Didn't they say this ten years ago? Seems that every now and then somthing comes along that pulls the idiots from the woodwork. HTML, Netscape, Java, Active-X, .net etc have all been claimed as the end of desktop applications.
"Have you ever thought about just turning off the TV, sitting down with your kids, and hitting them?"
All predictions of the future have been wrong. Why will this one be any different?
So you're saying that your prediction for this prediction is that this prediction will be wrong? But you say that all predictions have been wrong.
So your prediction that this prediction will be wrong is wrong.....
*head explodes*
Whenever I hear someone predicts something for ten years in the future, I know they chose that number because
-it's too long to be demonstrably false and
-it's just short enough to seem relevant.
But yeah, this is just nonsense.
Boy, does this sound like the kind of "publish or perish" bullshit you get from academic settings.
Microsoft killed the software cycle.
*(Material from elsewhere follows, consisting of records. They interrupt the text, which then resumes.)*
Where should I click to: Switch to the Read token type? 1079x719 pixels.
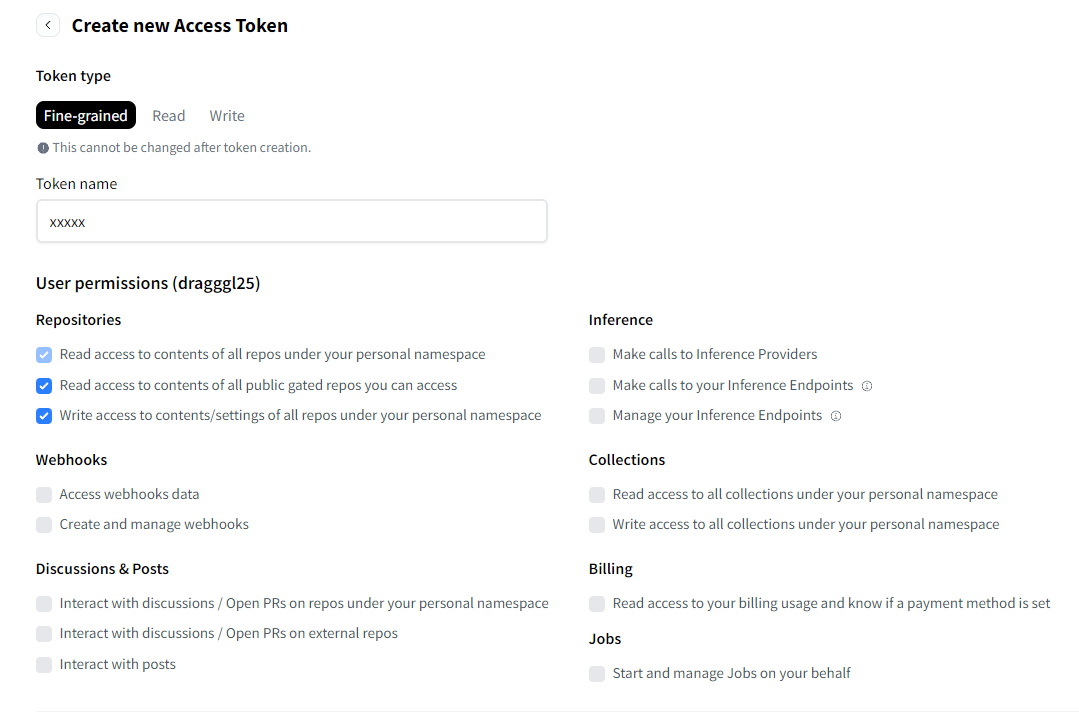pos(169,116)
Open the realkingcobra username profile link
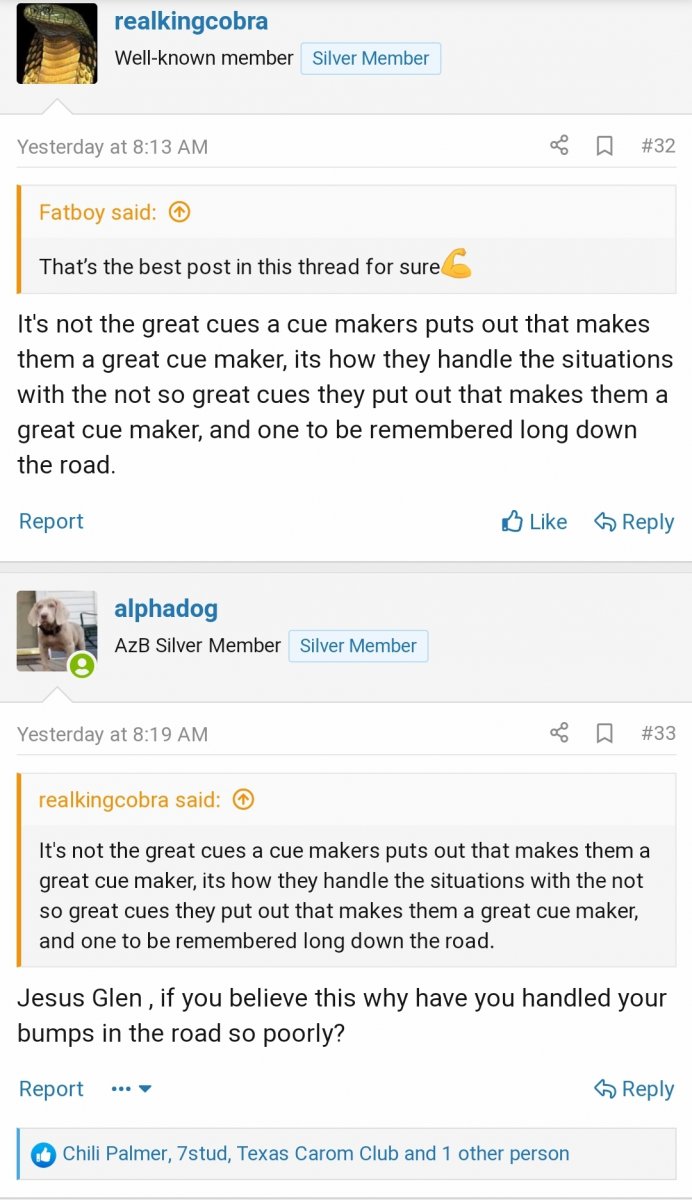The image size is (692, 1200). (x=191, y=21)
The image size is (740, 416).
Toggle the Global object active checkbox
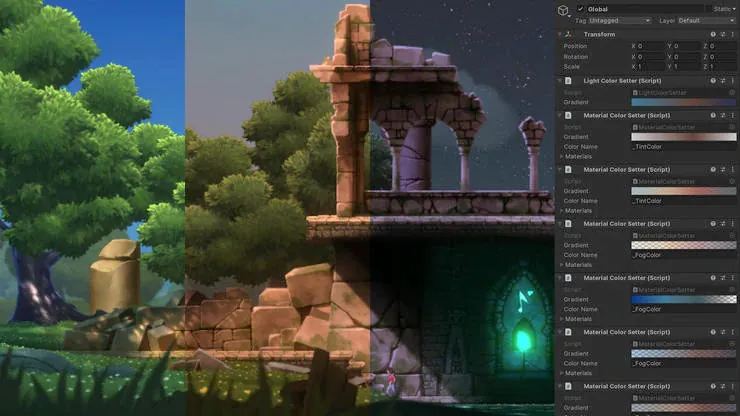581,9
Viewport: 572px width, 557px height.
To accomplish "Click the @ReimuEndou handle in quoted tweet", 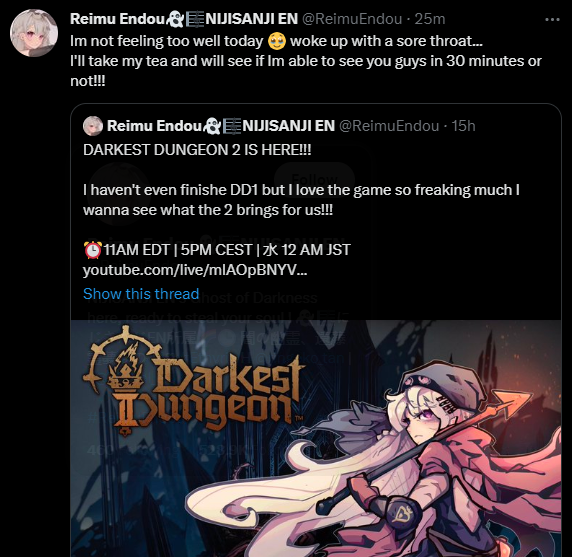I will [389, 126].
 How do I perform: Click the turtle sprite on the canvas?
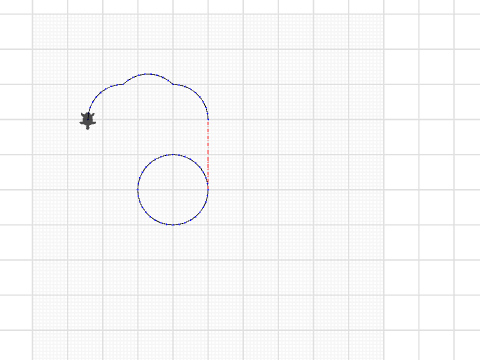[88, 120]
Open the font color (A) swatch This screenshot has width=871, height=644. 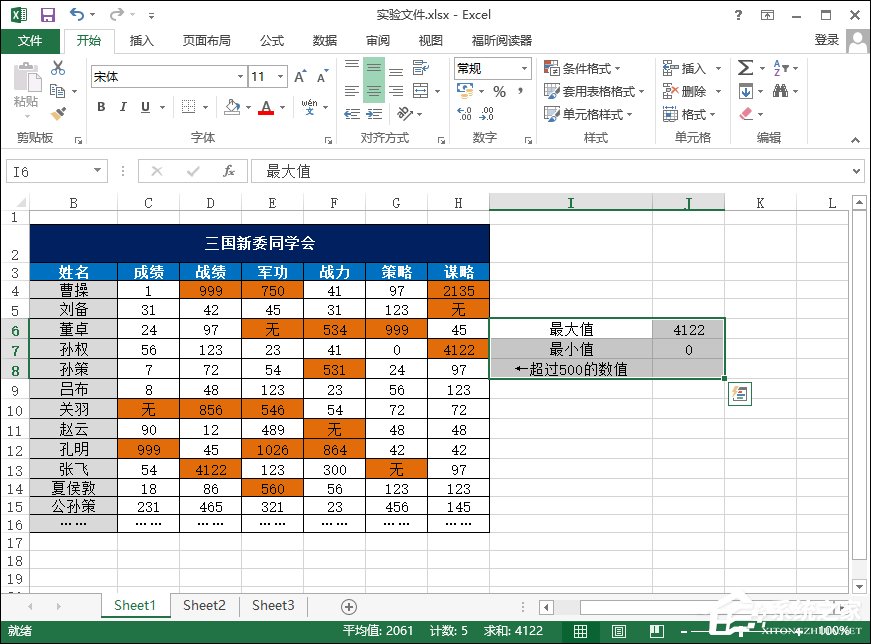[265, 108]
When computers weren't so widespread and when their purposes were limited, it was easy to "reset" OSes. Right now, we depend too much on our OSes to throw them away and start over. If it wasn't for the backwards-compatibility sake, the x86 architecture would be dead, Win32 would be dead, IPv4 would be dead, etc. It's one thing to lose your spreadsheet and word processing program, but we're not talking about that anymore. Too many things rely on the OSes we are using right now. I doubt we'll see a reset in the future, it will be more like a "soft transition" (9x-NT, anyone?).
Bored? Browse Slashdot with a +6 modifier for Troll comme
C'mon people. At least try to read between the lines. He's not trying to make an exact prediction of what's to come. He talking like a dreamer of what could be. He believes it's possible and phrases it as straight fact to drive the point harder.
Lighten up. It's not a news article. It's an opinion, a different view of the world.
Developers: We can use your help.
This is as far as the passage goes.